*Supplied passage:*
━━━━━━━━━━━━━━━━

Caldera’s Consolidated Statement of Facts sets forth at
great length the evidence pertaining to Microsoft’s
preannouncement of MS-DOS 5.0 to kill DR DOS 5.0 sales. As
explained there, the industry became rightly suspicious of
Microsoft’s conduct, and PC Week investigated, ultimately
writing an article entitled “Microsoft Outlines DOS 5.0 to
Ward Off DR DOS.” Consolidated Statement of Facts, ¶
105. Brad Silverberg replied in a letter submitted to PC
Week shortly thereafter. Id. ¶ 106. Because Silverberg
knew that his letter would be reprinted for everyone in the
industry to read, the Court may assume Silverberg knew he
was, in fact, addressing the entire industry. His
misrepresentations are set forth alongside directly
contradictory evidence in the record:


What Brad Silverberg said:

The truth of the matter is:

“The feature enhancements of MS-DOS version 5.0 were decided
and development was begun long before we heard about DR DOS
5.0″

Exhibit 90.

“One of the most important stimulants for adding features
was competitive pressure from DR DOS 5.0, which we first
learned of in the Spring of 1990. The DR DOS feature set led
us to add UMB support, task swapping, and undelete.” Exhibit
195(MS-DOS 5.0 Post Mortem Report);

Consolidated Statement of Facts, ¶ 96.






“As for the timing of the leaks, it was not an
orchestrated Microsoft plan nor did the leaks come from
Microsoft.”

Exhibit 90.

“On the PR side, we have begun an ‘aggressive leak’
campaign for MS-DOS 5.0. The goal was to build an
anticipation for MS-DOS 5.0, and diffuse potential
excitement/momentum from the DR DOS 5.0 announcement.”

━━━━━━━━━━━━━━━━

*Records in a dataset:*
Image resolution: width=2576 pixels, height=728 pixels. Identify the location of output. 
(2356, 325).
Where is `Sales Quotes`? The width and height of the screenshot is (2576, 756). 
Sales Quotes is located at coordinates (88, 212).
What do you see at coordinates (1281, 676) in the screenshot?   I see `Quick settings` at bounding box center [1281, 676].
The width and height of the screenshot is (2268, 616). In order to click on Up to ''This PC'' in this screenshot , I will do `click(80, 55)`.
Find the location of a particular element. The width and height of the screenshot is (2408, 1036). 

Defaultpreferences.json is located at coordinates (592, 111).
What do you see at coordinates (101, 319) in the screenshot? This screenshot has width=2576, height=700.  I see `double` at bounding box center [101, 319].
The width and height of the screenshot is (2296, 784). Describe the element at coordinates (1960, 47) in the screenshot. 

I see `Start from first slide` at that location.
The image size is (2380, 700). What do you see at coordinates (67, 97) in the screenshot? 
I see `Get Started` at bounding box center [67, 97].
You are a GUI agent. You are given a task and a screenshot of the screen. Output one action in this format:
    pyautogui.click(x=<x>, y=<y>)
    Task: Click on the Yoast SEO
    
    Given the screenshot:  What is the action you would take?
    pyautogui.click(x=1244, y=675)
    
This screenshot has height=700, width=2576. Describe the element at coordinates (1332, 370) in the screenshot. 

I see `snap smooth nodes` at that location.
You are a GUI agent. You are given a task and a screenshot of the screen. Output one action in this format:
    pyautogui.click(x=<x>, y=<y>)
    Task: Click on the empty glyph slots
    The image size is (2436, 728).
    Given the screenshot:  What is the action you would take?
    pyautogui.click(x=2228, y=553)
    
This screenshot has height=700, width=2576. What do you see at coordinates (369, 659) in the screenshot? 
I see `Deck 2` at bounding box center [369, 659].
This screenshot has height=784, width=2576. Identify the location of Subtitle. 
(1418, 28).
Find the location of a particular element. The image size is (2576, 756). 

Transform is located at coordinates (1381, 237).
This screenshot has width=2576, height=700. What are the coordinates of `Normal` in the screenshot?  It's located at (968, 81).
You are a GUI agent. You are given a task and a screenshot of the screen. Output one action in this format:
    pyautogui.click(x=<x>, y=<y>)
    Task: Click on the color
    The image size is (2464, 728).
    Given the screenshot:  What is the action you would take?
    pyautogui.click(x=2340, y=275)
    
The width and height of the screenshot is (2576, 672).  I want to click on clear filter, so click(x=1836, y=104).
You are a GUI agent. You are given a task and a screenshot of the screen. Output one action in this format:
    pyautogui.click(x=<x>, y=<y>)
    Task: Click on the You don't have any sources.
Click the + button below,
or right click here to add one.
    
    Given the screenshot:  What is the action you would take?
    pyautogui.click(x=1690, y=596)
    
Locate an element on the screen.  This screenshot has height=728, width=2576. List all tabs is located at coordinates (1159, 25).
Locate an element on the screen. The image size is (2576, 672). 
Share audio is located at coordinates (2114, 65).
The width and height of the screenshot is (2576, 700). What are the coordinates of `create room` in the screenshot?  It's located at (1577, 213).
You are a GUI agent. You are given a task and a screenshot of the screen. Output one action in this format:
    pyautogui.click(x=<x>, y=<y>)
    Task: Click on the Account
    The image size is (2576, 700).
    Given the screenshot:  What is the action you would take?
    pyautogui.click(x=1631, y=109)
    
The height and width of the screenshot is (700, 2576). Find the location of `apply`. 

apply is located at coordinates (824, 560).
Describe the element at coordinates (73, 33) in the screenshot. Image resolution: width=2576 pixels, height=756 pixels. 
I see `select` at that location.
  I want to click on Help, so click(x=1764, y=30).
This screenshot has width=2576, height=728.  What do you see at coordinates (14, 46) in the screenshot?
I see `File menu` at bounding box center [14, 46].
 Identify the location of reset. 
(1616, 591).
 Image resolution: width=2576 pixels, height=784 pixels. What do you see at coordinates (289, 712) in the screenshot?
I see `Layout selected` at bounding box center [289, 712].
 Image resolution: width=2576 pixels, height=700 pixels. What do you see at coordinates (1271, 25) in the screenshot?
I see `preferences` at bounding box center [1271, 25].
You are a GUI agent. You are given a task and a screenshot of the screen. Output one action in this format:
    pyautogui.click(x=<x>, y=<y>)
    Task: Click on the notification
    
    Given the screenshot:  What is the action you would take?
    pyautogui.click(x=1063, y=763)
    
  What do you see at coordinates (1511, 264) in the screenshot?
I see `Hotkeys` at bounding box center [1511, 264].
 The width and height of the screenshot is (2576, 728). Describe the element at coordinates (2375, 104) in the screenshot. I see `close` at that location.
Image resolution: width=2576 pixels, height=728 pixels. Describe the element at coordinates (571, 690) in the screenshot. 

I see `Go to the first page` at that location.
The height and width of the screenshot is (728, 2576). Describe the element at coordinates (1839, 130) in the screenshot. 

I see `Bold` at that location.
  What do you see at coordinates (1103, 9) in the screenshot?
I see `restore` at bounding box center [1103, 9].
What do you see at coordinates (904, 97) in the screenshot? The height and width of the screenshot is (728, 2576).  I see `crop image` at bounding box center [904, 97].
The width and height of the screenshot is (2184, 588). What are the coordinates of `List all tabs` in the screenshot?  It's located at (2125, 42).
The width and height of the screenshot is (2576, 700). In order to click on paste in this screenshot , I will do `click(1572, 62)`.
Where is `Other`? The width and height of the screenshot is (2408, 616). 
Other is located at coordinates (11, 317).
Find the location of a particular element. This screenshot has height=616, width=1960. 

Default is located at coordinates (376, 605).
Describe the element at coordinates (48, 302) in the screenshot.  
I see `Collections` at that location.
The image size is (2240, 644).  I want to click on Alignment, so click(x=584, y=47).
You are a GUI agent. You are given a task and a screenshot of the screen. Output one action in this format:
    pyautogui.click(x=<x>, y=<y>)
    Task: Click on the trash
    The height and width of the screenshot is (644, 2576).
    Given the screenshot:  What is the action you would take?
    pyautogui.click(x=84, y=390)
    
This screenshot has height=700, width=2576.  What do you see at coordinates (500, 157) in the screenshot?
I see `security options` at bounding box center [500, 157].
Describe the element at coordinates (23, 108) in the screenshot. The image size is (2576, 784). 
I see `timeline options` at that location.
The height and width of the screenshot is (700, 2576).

━━━━━━━━━━━━━━━━

*Stated exercise:* Return the full passage on Microsoft's preannouncement of MS-DOS 5.0 above, word for word.

*Exercise result:*
Caldera’s Consolidated Statement of Facts sets forth at
great length the evidence pertaining to Microsoft’s
preannouncement of MS-DOS 5.0 to kill DR DOS 5.0 sales. As
explained there, the industry became rightly suspicious of
Microsoft’s conduct, and PC Week investigated, ultimately
writing an article entitled “Microsoft Outlines DOS 5.0 to
Ward Off DR DOS.” Consolidated Statement of Facts, ¶
105. Brad Silverberg replied in a letter submitted to PC
Week shortly thereafter. Id. ¶ 106. Because Silverberg
knew that his letter would be reprinted for everyone in the
industry to read, the Court may assume Silverberg knew he
was, in fact, addressing the entire industry. His
misrepresentations are set forth alongside directly
contradictory evidence in the record:


What Brad Silverberg said:

The truth of the matter is:

“The feature enhancements of MS-DOS version 5.0 were decided
and development was begun long before we heard about DR DOS
5.0″

Exhibit 90.

“One of the most important stimulants for adding features
was competitive pressure from DR DOS 5.0, which we first
learned of in the Spring of 1990. The DR DOS feature set led
us to add UMB support, task swapping, and undelete.” Exhibit
195(MS-DOS 5.0 Post Mortem Report);

Consolidated Statement of Facts, ¶ 96.






“As for the timing of the leaks, it was not an
orchestrated Microsoft plan nor did the leaks come from
Microsoft.”

Exhibit 90.

“On the PR side, we have begun an ‘aggressive leak’
campaign for MS-DOS 5.0. The goal was to build an
anticipation for MS-DOS 5.0, and diffuse potential
excitement/momentum from the DR DOS 5.0 announcement.”